3. The need for Power: “I want to influence and lead.”
• Leadership Implications
▪ Leaders tend to be driven to organize, direct, and influence others, either personally (personal power) or organizationally (institution power).
▪ The focus can be on effective advocacy, policy leadership, and system-wide reform
▪ Can align with a authoritative leadership (clear vision and direction) or instructional leadership (focused on outcomes)
▪ The risk is being overly dominant and may alienate team members or overlook collaborations
McClelland (McClelland &. Burnham, 1976, as cited in Marotz & Lawson, 2007) suggested that:
• Individuals with a high need for power seek status, social recognition, and influence over others and that these qualities were needed to be an effective leader.
• Individuals who are high achievers are reluctant to delegate tasks to other workers, preferring instead to maintain control of decisions and outcomes; and when work or work environments no longer provide an adequate challenge, they are likely to leave the job.
• Individuals with a high need for affiliation do not make effective leaders or supervisors because they find it difficult to give critical feedback, often show favoritism, and are reluctant to enforce the rules or policies (pp. 38-39).
While his ideas are used primarily to assess work performance, McClelland conducted other studies that centered on how motivation affected one’s health, and how an individual’s drive to succeed can cause stress, high blood pressure, or abnormal hormone levels. This demonstrated that internal factors, such as a motive, can cause a physical response” (Serhat, 2021, para. 4).
Toxic Leader Theory
The opposite of a good leader is a toxic or bad leader. While one hopes not to have toxic leaders at work- it happens. Educators can learn “what not to do” by looking at this type of style. Marcia Lynn Whicker (1996) coined the term “Toxic Leaders” in her publication Toxic Leaders: When Organizations Go Bad. She described these leaders as ones who abuse power and leave their organizations and followers in worse condition than they started.

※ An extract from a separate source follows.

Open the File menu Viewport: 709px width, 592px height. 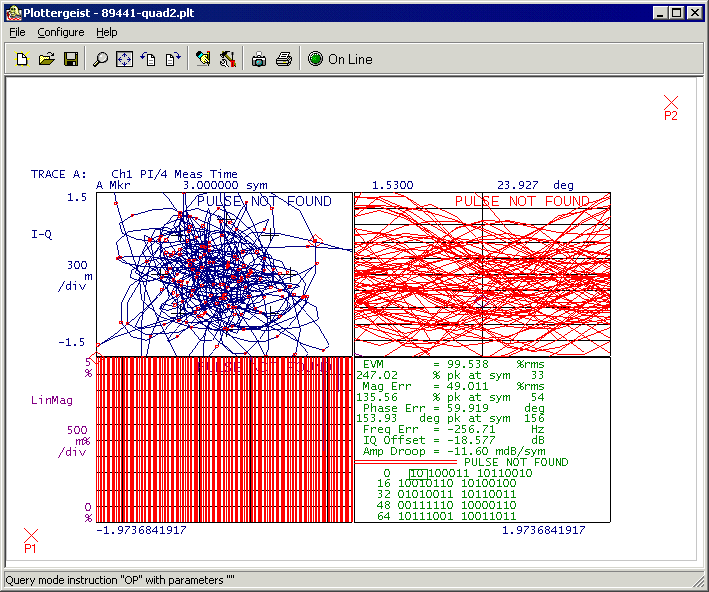pyautogui.click(x=18, y=32)
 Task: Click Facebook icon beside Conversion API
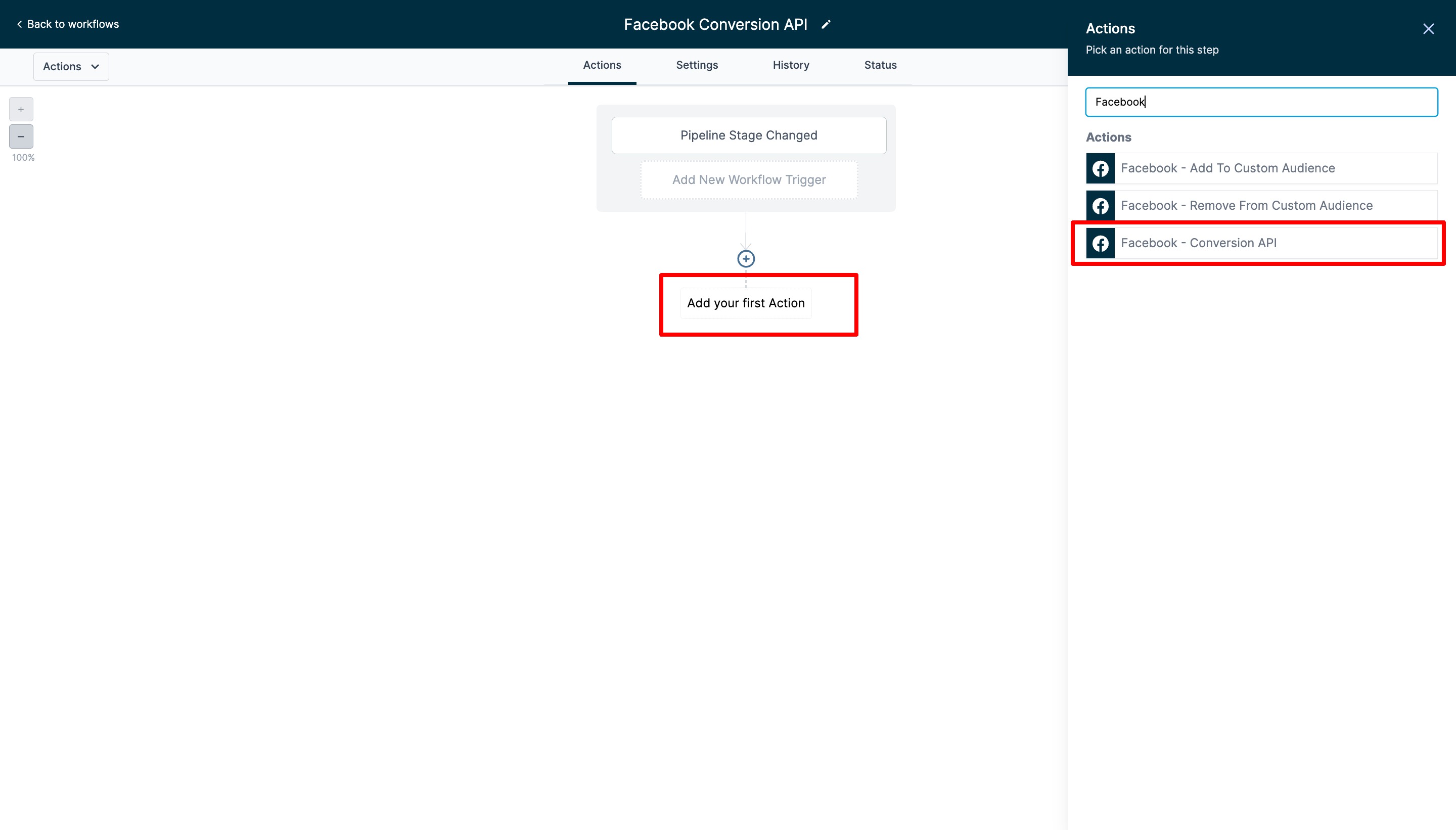point(1100,244)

Barbara Kellerman (2004) furthered this theory and developed a model to identify seven bad leadership traits.
Seven Types of Toxic Leaders
1. Incompetent: Lacks the ability, knowledge, or will to lead effectively and achieve results.
2. Rigid: Unwilling or unable to adapt to new ideas, feedback, or changing circumstances.
3. Intemperate: Lacks self-control and behaves recklessly, often to the detriment of the organization.
4. Callous: Shows a disregard for the needs and well-being of others; emotionally indifferent.
5. Corrupt: Engages in unethical or dishonest behavior for personal gain.
6. Insular: Disregards the interests, values, or welfare of those outside their own group or circle.
7. Evil: Commits or enables harm intentionally, often causing serious moral, psychological, or even physical damage to others.
While confronting toxic leadership can be uncomfortable, it is essential for educators to recognize these traits to safeguard their own well-being and create healthier work environments. Awareness of toxic dynamics allows professionals to set boundaries, seek support, and advocate for cultures that prioritize mental health, ethical behavior, and mutual respect.